To the authors’ knowledge, this systematic review of available techniques for KT in LML and the metrics and datasets used for evaluating them is the first comprehensive review on that topic. The study’s findings show that among KT techniques, Parameter Isolation methods are used the most, followed by Hybrid and Replay. This preference stems from advantages such as the exploration of the non-NN modelling paradigm and the flexibility that dynamic architecture in Parameter Isolation offers. Parameter Isolation allows for the development of methodologies that include maintaining a repository of models for expertly learning each task or the expansion of neural network architecture to more effectively learn new tasks. A substantial portion of the research has implemented KT techniques within the domain of supervised learning, with a particular emphasis on NNs, revealing potential for the application of KT methods across various learning paradigms. The authors suggest that the inherent adaptability of the Replay method positions it as a suitable option for incorporation into non-NN models, either as a standalone approach or in combination with Parameter Isolation, to enhance KT. This is feasible because it does not necessitate architectural changes, which might not be viable for non-NN models and could be effectively achieved through the manipulation of previously stored task samples. Another notable discovery is that, although Regularization-based techniques were less favoured, their integration with other methods in a Hybrid approach has gained considerable attention. It was also observed that more than half of the studies emphasized Incremental Task Learning as their developmental approach. Thus, the study also highlights the necessity of considering Incremental Domain and Class Learning in future research endeavours. In terms of validating the superiority of proposed techniques, only two out of the 30 studies relied on statistical tests. Consequently, this study encourages researchers to place greater emphasis on evaluating the significance of the superiority of their proposed methods. Furthermore, since only 11 papers have made their code publicly available, the authors also urge the LML community to share their code to promote replicability and transparency.
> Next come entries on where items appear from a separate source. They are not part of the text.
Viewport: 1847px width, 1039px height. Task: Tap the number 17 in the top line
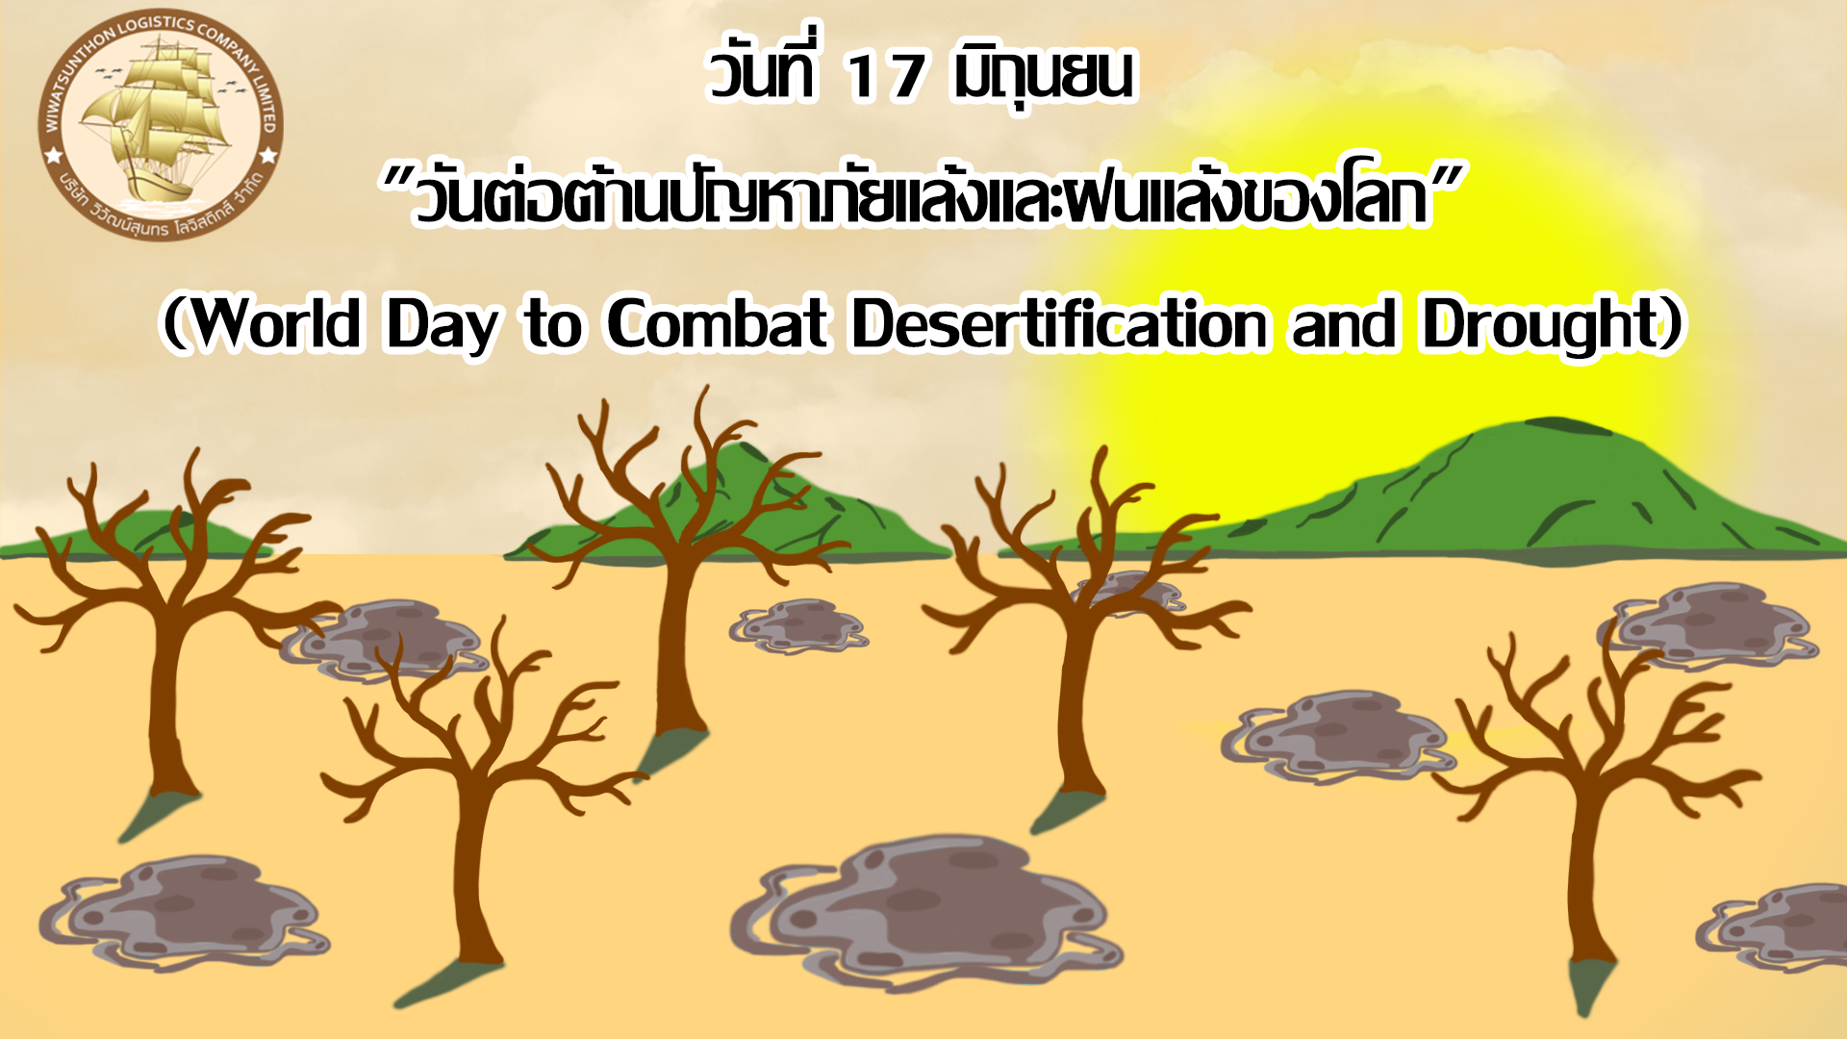pyautogui.click(x=884, y=76)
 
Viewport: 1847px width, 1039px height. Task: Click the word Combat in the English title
pyautogui.click(x=717, y=323)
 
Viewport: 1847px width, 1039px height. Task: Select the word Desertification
pyautogui.click(x=1059, y=323)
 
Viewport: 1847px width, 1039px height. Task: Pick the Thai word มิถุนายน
pyautogui.click(x=1044, y=74)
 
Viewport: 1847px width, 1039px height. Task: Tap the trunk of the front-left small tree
pyautogui.click(x=475, y=866)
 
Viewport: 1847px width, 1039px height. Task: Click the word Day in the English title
pyautogui.click(x=443, y=325)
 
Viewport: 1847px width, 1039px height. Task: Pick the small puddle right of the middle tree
pyautogui.click(x=798, y=626)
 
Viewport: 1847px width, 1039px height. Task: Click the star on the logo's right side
pyautogui.click(x=268, y=155)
Regarding RQ2, it was found that while average accuracy is the most prevalent metric, there is a pressing need for metrics that can monitor cumulative knowledge, assess the relatedness of tasks, and extend to the area of continual zero-shot learning. In response, three studies introduced new and modified metrics to address these specific requirements. Although these proposed metrics represent a significant contribution towards overcoming the aforementioned limitations, they remain predominantly focused on accuracy. Consequently, future research should explore the potential of other metrics and customize them for LML in ongoing studies, including imbalanced matter in LML. The prevalent availability of public datasets for image-based applications, featuring a range of complexities and domains, has predominantly steered the focus towards the computer vision aspects of LML and KT. Hence, the introduction of datasets related to text and time series, with their inherent intricacies, could open new avenues for LML and KT applications within Natural Language Processing (NLP) and time series forecasting. In essence, while LML addresses the crucial challenge of sequentially learning multiple tasks and transferring knowledge between them, as opposed to learning a single task in traditional settings without leveraging such interactions, the area of NLP and time series applications has remained underexplored. The authors posit that a greater emphasis on studies utilizing unsupervised learning within LML and KT could help bridge this gap, given that these application areas often rely heavily on unsupervised learning problems. In contexts where data privacy is a concern, the literature has often recommended Regularization-based methods. However, the authors of this paper believe that the Replay method, particularly those based on pseudo-rehearsal approaches, along with Parameter Isolation, holds the potential to address privacy concerns. These methods could be increasingly relevant and find application in privacy-sensitive areas.